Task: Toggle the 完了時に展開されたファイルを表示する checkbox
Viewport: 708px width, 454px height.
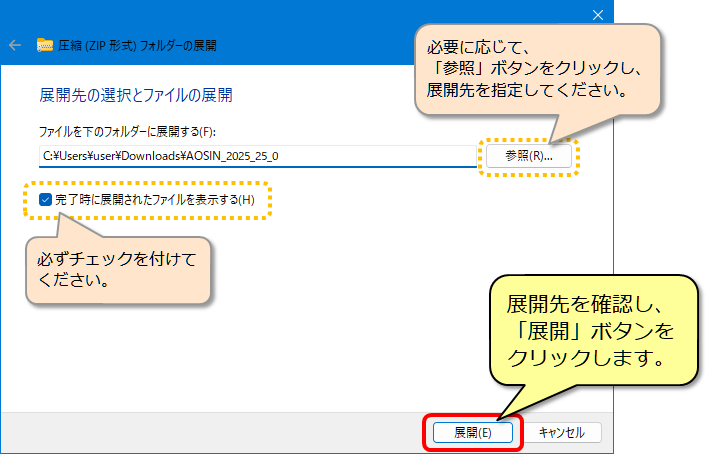Action: click(x=45, y=200)
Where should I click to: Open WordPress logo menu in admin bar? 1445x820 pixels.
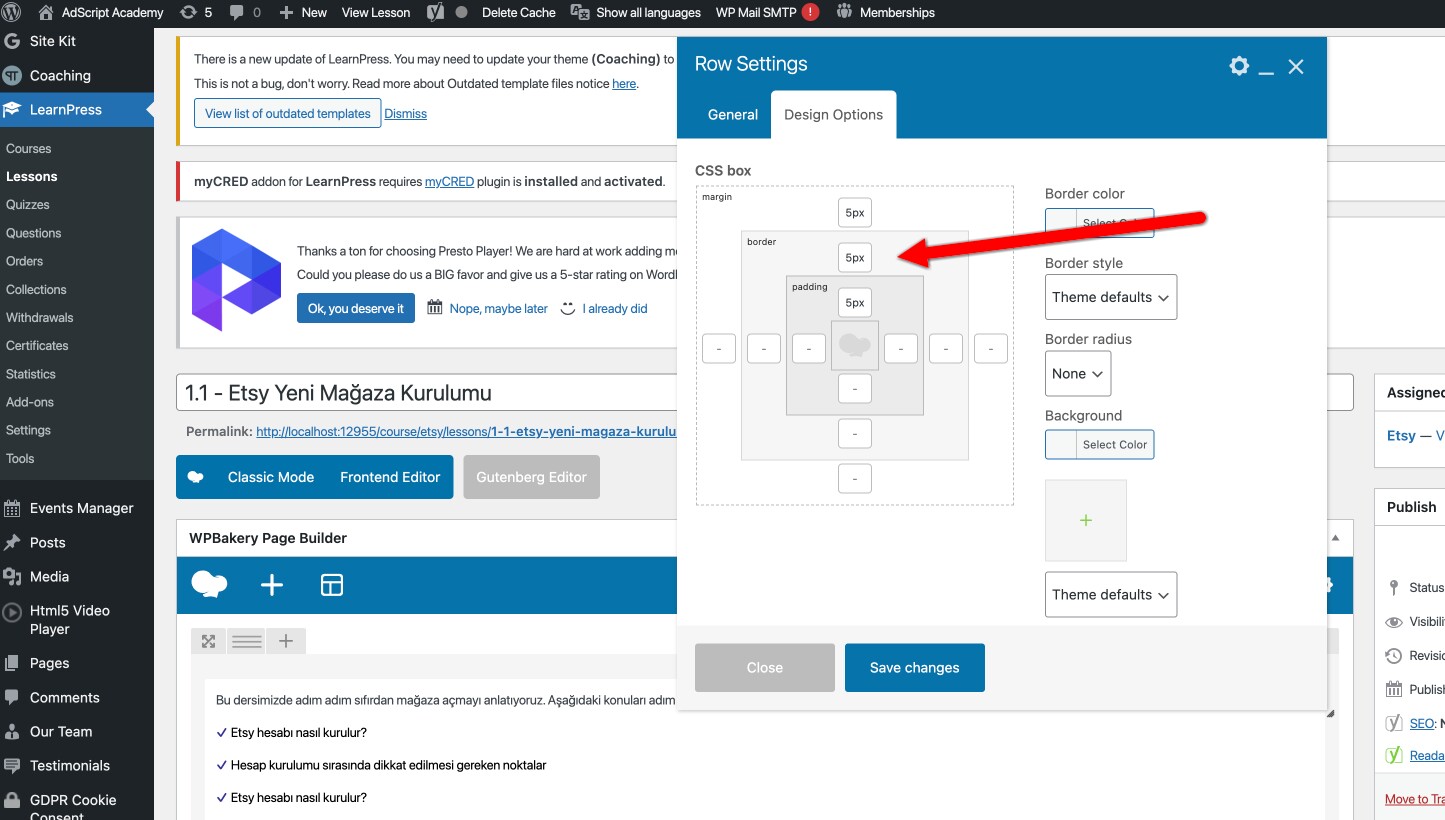click(11, 12)

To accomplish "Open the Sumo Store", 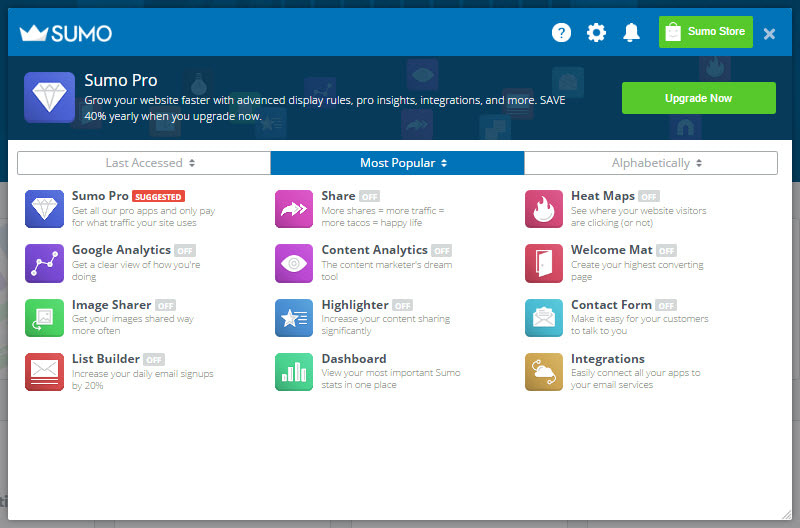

Your assignment >>
Leave the pictures out and reproduce every record above exactly.

Output of the task >>
Task: Toggle the 完了時に展開されたファイルを表示する checkbox
Viewport: 708px width, 454px height.
Action: click(x=45, y=200)
Where should I click to: Open WordPress logo menu in admin bar? 1445x820 pixels.
click(11, 12)

To accomplish "Open the Sumo Store", 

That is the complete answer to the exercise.